「苦手克服に効くまとめノート」をつくる脳科学的4ステップ

何度テキストを読み返しても、用語を覚えられない」
「単語を暗記したのに意味を思い出せず、テストでいい点をとれない」
こうした勉強の悩みがある人は、脳科学に基づいた「まとめノート」をつくるのがおすすめ。

まとめノートというと、つくっても時間の無駄というイメージをもつ人もいるかもしれません。しかしコツを押さえれば、心強い学習ツールになります。そんなまとめノートのつくり方を、筆者の実践例とともにご紹介しましょう。

まとめノートが無駄になる、たったひとつの原因

まとめノートが無駄になる原因として、教科書やレジュメの「丸写し」を挙げます。学んだ内容をすべて書き写したところで、それはただ情報を羅列しているだけに過ぎず、知識を “使える” レベルで理解するまでには至らないからです。

では、無駄にならないまとめノートとは、どのようなものでしょう自分に必要な情報、具体的に言うと「記憶しにくい情報」だけを書き留めることをすすめます。すでに覚えている情報はいつでも思い出せるもの。勉強した時点で「覚えにくいな」と思った情報だけをまとめノートに書けば、書く過程で理解が深まるとともに、試験前など必要なときにも振り返りやすくなるのです。

脳科学に基づく無駄にならない「まとめノート」02

まとめノートに書くべき内容を適切に選び取るには、「ブレインダンプ」がおすすめ。やり方はシンプルで、テキストを読んで覚えたことを、テキストを見ないで紙に書き出すだけ。学んだことを脳内で整理し、思い出して書く過程で、覚えていない情報が浮き彫りに。まとめノートに書くべき「記憶しにくい情報」が明確になります

さらに、アウトプットしながら情報を整理できるので、記憶が定着するほか、応用力や思考力も高めるメリットもあります。

脳科学に基づいた、まとめノートのつくり方

脳科学的まとめノート の作成手順を紹介しましょう。

  1. テキストなどから知識をインプットする
  2. 学んだ内容をブレインダンプで書き出す
  3. ブレインダンプの結果をもとに、まとめノートを書く
  4. 重要な知識については、自己テストを作成する

ステップ2~4で知識をアウトプットする際の注意点は次の事柄です。

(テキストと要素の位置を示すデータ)
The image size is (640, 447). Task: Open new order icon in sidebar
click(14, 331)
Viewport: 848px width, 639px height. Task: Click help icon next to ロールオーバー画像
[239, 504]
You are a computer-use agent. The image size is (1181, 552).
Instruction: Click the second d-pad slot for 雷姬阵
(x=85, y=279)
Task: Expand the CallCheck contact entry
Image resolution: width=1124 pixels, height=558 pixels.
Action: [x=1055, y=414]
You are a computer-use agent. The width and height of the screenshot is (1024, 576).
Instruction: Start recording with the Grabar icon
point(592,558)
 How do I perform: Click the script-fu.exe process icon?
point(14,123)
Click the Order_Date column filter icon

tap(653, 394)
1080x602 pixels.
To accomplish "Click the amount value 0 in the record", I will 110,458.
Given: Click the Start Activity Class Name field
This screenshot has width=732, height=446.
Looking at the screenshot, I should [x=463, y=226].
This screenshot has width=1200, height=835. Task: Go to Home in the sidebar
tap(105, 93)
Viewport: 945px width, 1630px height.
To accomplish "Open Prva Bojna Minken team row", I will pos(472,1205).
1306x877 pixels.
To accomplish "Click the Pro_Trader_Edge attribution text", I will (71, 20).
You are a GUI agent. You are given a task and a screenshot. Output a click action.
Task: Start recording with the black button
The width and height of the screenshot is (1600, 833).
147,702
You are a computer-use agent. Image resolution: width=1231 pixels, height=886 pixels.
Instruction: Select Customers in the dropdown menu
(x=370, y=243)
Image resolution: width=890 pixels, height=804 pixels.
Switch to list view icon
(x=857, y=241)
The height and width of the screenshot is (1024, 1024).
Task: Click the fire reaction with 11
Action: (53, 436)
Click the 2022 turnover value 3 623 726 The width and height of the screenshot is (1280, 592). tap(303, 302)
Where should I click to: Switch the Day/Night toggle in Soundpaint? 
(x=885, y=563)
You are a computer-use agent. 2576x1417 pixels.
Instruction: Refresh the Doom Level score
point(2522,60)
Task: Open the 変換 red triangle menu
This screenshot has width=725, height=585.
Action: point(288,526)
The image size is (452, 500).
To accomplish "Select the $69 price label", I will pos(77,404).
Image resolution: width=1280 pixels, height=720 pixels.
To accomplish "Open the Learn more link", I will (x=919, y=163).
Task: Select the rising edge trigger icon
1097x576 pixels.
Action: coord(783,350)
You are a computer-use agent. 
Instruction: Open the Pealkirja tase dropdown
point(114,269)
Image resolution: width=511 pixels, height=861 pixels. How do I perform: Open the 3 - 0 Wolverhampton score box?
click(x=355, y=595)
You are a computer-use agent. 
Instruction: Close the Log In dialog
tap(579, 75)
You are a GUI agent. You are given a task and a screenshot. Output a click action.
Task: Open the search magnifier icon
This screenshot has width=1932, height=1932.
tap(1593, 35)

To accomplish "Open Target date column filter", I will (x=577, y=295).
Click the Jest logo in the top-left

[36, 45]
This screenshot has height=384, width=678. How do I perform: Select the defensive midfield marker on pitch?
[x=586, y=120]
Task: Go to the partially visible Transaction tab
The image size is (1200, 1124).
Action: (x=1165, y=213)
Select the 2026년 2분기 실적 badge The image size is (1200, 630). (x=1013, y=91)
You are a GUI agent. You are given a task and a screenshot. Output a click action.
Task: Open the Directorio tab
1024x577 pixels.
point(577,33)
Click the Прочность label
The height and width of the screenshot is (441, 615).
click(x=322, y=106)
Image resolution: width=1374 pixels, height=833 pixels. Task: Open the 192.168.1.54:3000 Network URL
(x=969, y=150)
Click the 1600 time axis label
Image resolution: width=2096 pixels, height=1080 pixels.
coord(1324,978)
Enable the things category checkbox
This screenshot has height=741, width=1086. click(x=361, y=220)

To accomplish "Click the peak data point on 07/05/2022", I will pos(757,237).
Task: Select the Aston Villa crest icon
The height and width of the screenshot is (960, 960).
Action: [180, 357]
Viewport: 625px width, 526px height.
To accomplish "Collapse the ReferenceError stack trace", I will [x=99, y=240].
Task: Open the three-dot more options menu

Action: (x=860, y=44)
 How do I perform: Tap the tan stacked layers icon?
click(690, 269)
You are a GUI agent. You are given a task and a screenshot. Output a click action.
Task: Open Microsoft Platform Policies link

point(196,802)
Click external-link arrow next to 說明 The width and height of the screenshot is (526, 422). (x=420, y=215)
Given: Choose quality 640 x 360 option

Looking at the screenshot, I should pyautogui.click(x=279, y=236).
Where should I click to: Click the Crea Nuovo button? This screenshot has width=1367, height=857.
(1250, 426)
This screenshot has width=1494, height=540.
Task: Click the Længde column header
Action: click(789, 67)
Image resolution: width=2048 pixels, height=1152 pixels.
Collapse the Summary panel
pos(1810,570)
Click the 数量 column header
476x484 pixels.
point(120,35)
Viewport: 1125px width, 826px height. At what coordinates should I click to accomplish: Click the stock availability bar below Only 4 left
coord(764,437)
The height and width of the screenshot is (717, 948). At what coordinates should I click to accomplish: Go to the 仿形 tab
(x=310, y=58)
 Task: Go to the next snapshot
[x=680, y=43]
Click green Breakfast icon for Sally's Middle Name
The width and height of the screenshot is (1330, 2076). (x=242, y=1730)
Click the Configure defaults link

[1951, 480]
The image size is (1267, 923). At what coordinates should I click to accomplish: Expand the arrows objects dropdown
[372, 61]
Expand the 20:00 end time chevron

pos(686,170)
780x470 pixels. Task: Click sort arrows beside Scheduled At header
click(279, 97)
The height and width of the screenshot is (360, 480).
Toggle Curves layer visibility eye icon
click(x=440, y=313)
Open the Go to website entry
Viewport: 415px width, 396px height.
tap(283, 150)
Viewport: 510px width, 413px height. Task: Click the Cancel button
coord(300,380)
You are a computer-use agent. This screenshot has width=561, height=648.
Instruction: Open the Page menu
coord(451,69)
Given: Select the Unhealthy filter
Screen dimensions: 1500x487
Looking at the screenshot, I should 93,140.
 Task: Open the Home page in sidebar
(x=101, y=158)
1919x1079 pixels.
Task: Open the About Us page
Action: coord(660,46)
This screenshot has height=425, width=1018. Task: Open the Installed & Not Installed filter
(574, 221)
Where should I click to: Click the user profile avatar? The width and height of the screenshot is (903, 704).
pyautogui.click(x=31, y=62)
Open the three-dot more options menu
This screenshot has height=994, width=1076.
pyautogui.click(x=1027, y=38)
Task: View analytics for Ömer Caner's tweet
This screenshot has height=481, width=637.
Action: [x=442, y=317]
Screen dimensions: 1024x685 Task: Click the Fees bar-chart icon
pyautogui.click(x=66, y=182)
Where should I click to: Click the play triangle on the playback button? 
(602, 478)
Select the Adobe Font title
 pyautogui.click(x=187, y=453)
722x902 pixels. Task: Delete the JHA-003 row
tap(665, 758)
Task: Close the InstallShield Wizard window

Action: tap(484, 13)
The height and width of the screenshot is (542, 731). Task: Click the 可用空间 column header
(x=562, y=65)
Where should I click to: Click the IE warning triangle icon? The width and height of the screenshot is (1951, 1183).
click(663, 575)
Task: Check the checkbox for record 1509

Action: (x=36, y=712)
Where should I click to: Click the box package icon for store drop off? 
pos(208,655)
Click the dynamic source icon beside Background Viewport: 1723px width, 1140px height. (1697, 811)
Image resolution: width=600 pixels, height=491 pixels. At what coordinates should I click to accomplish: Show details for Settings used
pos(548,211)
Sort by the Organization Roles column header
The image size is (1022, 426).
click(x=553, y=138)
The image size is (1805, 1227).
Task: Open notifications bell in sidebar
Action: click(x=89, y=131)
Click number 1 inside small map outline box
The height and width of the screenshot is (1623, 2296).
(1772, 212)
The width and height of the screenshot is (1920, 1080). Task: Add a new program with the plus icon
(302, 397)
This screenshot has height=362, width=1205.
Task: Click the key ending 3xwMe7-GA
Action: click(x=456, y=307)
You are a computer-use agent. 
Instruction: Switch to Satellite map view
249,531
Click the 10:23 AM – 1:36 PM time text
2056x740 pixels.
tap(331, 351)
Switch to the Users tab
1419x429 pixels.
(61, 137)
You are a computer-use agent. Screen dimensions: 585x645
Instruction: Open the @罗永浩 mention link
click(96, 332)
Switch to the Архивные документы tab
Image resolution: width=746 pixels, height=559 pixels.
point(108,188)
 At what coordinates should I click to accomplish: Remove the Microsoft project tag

課題の説明
まとめノートの文章のうち、「では、無駄にならないまとめノ」から「も振り返りやすくなるのです。」までを一字も変えずに書き写してください。 このデータは別のところから持ってきたものです。

解答
では、無駄にならないまとめノートとは、どのようなものでしょう自分に必要な情報、具体的に言うと「記憶しにくい情報」だけを書き留めることをすすめます。すでに覚えている情報はいつでも思い出せるもの。勉強した時点で「覚えにくいな」と思った情報だけをまとめノートに書けば、書く過程で理解が深まるとともに、試験前など必要なときにも振り返りやすくなるのです。